I residui di liquor verde si formano quando le cartiere recuperano i reagenti usati nella cottura della cellulosa. Le pezzature di legno vengono bollite in soluzioni fortemente alcaline per separare le fibre; il liquido esausto viene poi bruciato e trattato per riciclare i prodotti chimici. Durante questi processi si genera un residuo simile a fango che contiene calce residua, composti sodici e tracce di metalli. È fortemente basico, può tamponare l’acidità e tende ad aderire ad altre particelle se miscelato. Poiché quasi tutto viene oggi conferito in discarica, trovare una via di riutilizzo sicura potrebbe ridurre sia i costi di smaltimento sia l’impronta ambientale dell’industria cartaria.

Come i ricercatori lo hanno messo alla prova

Per capire come si comporta nella pratica, gli autori hanno raccolto 71 campioni di residui di liquor verde da 16 cartiere svedesi nel corso di due anni. Invece di studiare uno o due campioni, hanno deliberatamente coperto un’ampia gamma di cartiere, stagioni e condizioni di lavorazione. In laboratorio il materiale umido è stato agitato con acqua pura in due fasi, simulando approssimativamente più passaggi di acqua piovana. Successivamente è stata misurata la quantità di una lunga lista di elementi finiti nell’acqua, incluse componenti comuni come sodio e calcio e tracce metalliche potenzialmente dannose come piombo, cadmio, cromo e zinco. Modelli al computer sono stati usati per inferire quali minerali solidi nei residui controllassero ciò che si dissolveva nell’acqua.

Ciò che si liscivia e ciò che resta fermo

I test hanno rivelato una doppia natura. Componenti salini come sodio, potassio e rubidio sono stati facilmente lavati via, con oltre due terzi del loro contenuto totale trasferito nell’acqua nelle condizioni sperimentali. Questi derivavano principalmente da sali semplici e altamente solubili residui dei reagenti di lavorazione della cellulosa e sono responsabili della forte alcalinità del primo deflusso d’acqua. Al contrario, calcio, magnesio, ferro e molti metalli di interesse—come zinco, piombo, nichel e rame—sono rimasti sostanzialmente fissi.
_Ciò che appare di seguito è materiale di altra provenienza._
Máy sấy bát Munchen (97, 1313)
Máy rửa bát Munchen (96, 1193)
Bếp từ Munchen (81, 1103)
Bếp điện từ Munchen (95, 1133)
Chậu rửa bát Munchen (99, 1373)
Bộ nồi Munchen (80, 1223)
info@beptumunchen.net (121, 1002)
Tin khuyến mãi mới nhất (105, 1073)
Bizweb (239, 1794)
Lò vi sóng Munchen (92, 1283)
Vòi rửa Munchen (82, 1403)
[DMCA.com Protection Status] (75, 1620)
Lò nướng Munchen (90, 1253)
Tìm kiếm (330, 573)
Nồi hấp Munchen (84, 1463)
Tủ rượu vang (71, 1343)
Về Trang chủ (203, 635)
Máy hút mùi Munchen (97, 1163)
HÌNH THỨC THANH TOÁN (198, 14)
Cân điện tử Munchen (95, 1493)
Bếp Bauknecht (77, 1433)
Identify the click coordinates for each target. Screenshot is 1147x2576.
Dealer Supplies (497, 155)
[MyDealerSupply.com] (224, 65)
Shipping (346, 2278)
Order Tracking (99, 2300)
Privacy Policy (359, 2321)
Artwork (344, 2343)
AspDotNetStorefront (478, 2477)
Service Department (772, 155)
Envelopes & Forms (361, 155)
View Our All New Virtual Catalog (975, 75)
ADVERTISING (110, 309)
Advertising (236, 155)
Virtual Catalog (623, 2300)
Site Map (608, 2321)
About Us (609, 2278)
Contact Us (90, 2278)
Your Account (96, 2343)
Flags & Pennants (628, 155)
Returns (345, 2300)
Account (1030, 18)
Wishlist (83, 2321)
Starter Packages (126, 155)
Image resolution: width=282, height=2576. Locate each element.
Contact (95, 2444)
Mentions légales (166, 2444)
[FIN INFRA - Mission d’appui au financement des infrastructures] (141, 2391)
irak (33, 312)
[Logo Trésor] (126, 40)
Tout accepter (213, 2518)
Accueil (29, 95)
Le loro concentrazioni nell’acqua sono risultate basse, spesso ben al di sotto dell’1% delle quantità totali presenti nel solido. La modellizzazione ha indicato minerali come la calcite (una forma comune di calcare), varie idrossidi e ossidi metallici come le principali “serrature” che trattengono questi elementi e ne controllano il lento rilascio.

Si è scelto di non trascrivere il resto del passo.